Luis Silva, der den Humor zu einem Werkzeug gemacht hat, um die Widersprüche des Lebens in Kuba darzustellen, ließ sich die Gelegenheit nicht entgehen, das Absurde in Kunst zu verwandeln. Seine musikalische Version basiert auf dem von dem Katalanen Peret populär gemachten Lied, das von dem Kolumbianer Guillermo González Arenas komponiert wurde, in dem ein „Toter“ nach einem Fest wieder auftaucht.
Das Video von Pánfilo verspottet die Erklärungen von Feitó, der die Obdachlosen als Personen bezeichnete, die “eine einfache Lebensweise gefunden haben” oder die nur “Alkoholkonsum an der Ecke suchen”.
„Dass sie im Müll nach Essen suchen, ist ebenfalls nicht wahr“, sagte die Ministerin und führte das Phänomen auf „auferlegte Muster“ zurück, während sie die sogenannten Taucher beschuldigte, „illegale selbständige Arbeiter“ zu sein.
Die Veröffentlichung des Videos von Pánfilo erzeugte in wenigen Stunden Tausende von Reaktionen, wobei Nutzer Silvas Einfallsreichtum und die Fähigkeit des Humors feierten, den Graben zwischen der offiziellen Erzählweise und der alltäglichen Realität aufzuzeigen.
In einem Land, in dem 89 % der Familien in extremer Armut leben, laut dem Kubanischen Observatorium für Menschenrechte (OCDH), ist es nicht nur unempfindlich, sondern auch beleidigend, die Existenz von Betteln zu leugnen.
Die Satire von Pánfilo unterhält und regt zum Nachdenken an. Der eingängige und bissige Refrain bringt die Kubaner zum Lachen, während er die Zynik einer offiziellen Rhetorik offenbart, die beharrlich das Offensichtliche leugnet.
Häufig gestellte Fragen zur umstrittenen Erklärung der kubanischen Ministerin und der Antwort von Pánfilo
Was erklärte die Ministerin für Arbeit und soziale Sicherheit von Kuba über die Bettler?
Die Ministerin Marta Elena Feitó Cabrera bestritt die Existenz von Bettlern in Kuba und erklärte, dass die Personen, die wie Bettler aussehen, "verkleidet" sind. Ihrer Aussage zufolge haben diese Personen einen "leichten Lebensstil" gefunden, ohne formal arbeiten zu müssen, was heftige Kritik in den sozialen Medien und unter den Kubanern auslöste.

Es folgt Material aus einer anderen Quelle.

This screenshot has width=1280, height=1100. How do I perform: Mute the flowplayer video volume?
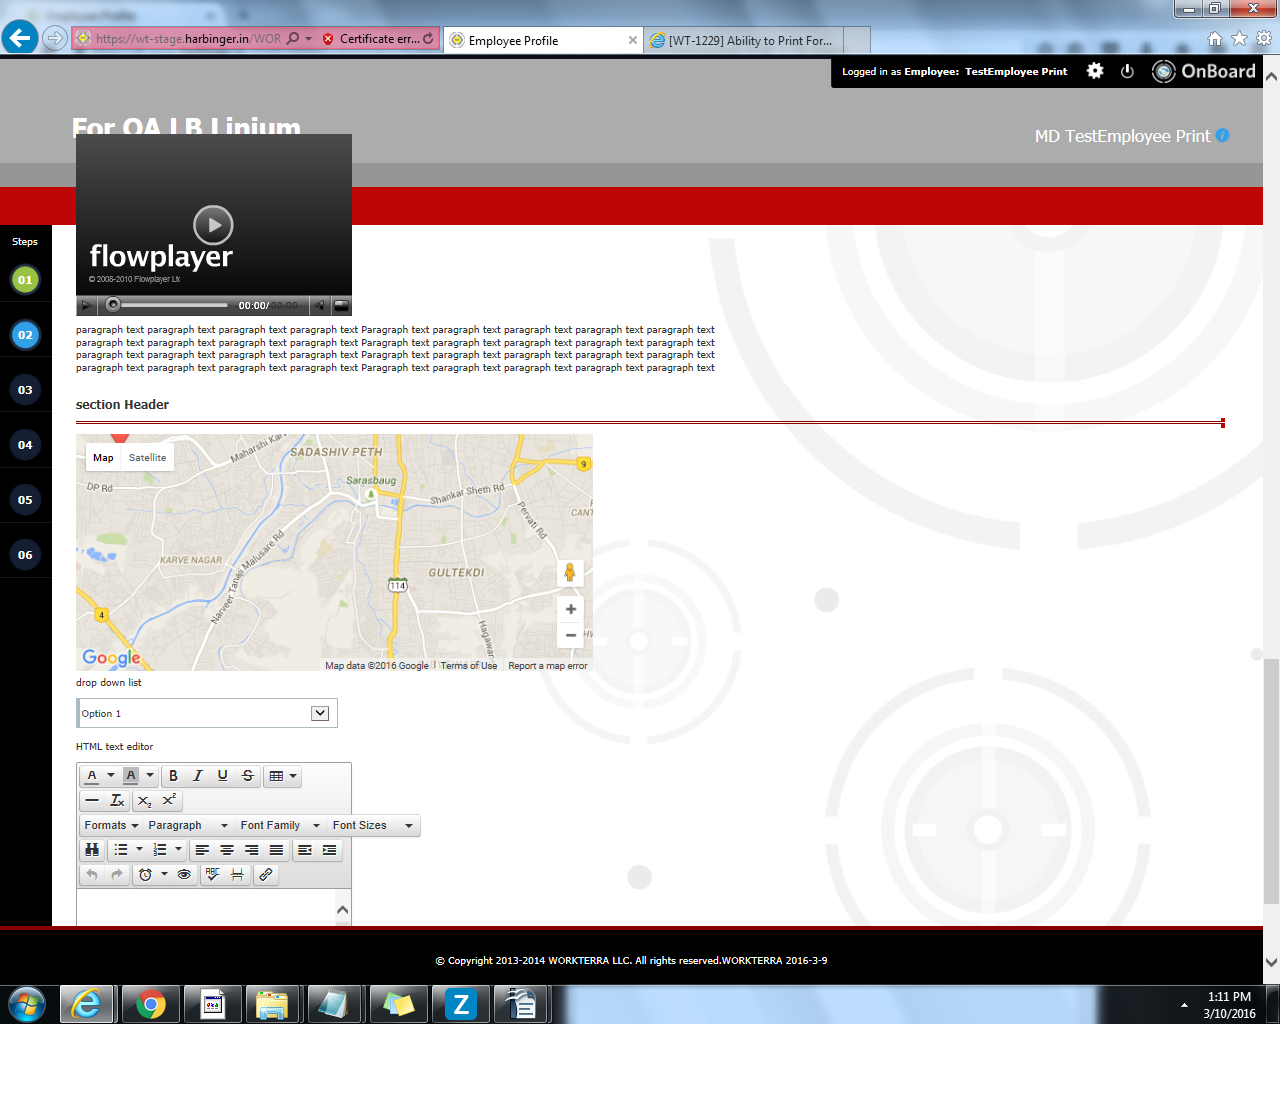pyautogui.click(x=319, y=305)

Wie reagierte der Humorist Luis Silva auf die Äußerungen der Ministerin?
Luis Silva, in seiner Rolle als Pánfilo Epifanio, hat ein satirisches Lied mit dem Titel "No eran mendigos, estaban disfrazados" veröffentlicht, das auf dem berühmten Lied “El muerto vivo” basiert. Das Musikvideo kritisiert die Worte der Ministerin und verspottert ihren Versuch, die Bettelwirtschaft in Kuba zu leugnen. Die Satire hat bei den Kubanern stark Resonanz gefunden und macht die Diskrepanz zwischen dem offiziellen Diskurs und der Realität des Landes deutlich.
Was war die Antwort des Ökonomen Pedro Monreal an die Ministerin?
Der Ökonom Pedro Monreal übte scharfe Kritik an der Ministerin und erklärte, dass ihre Rede "unverfroren reaktionär" sei. Monreal ironisierte und sagte, dass "es wohl auch Leute gibt, die sich als 'Ministerin' verkleiden" und forderte dazu auf, die Armut zu bekämpfen, nicht die Armen. Seine Aussagen hoben das Fehlen von Empathie und den Zynismus des kubanischen Regimes gegenüber der kritischen Situation der Bevölkerung hervor.
Welchen Einfluss hat die Satire von Pánfilo auf die kubanische Gesellschaft gehabt?
Die Satire von Pánfilo, wie das Lied "No eran mendigos, estaban disfrazados", hat einen großen Einfluss auf die kubanische Gesellschaft gehabt. Sie hat tausende von Reaktionen in den sozialen Medien ausgelöst und wurde für ihren Witz und ihre Fähigkeit, die offizielle Narrative der kubanischen Regierung zu kritisieren, gefeiert. Sie macht die Widersprüche des Regimes deutlich und findet Resonanz in den alltäglichen Erfahrungen der Bevölkerung, die eine harte Realität erlebt, die von den Behörden geleugnet wird.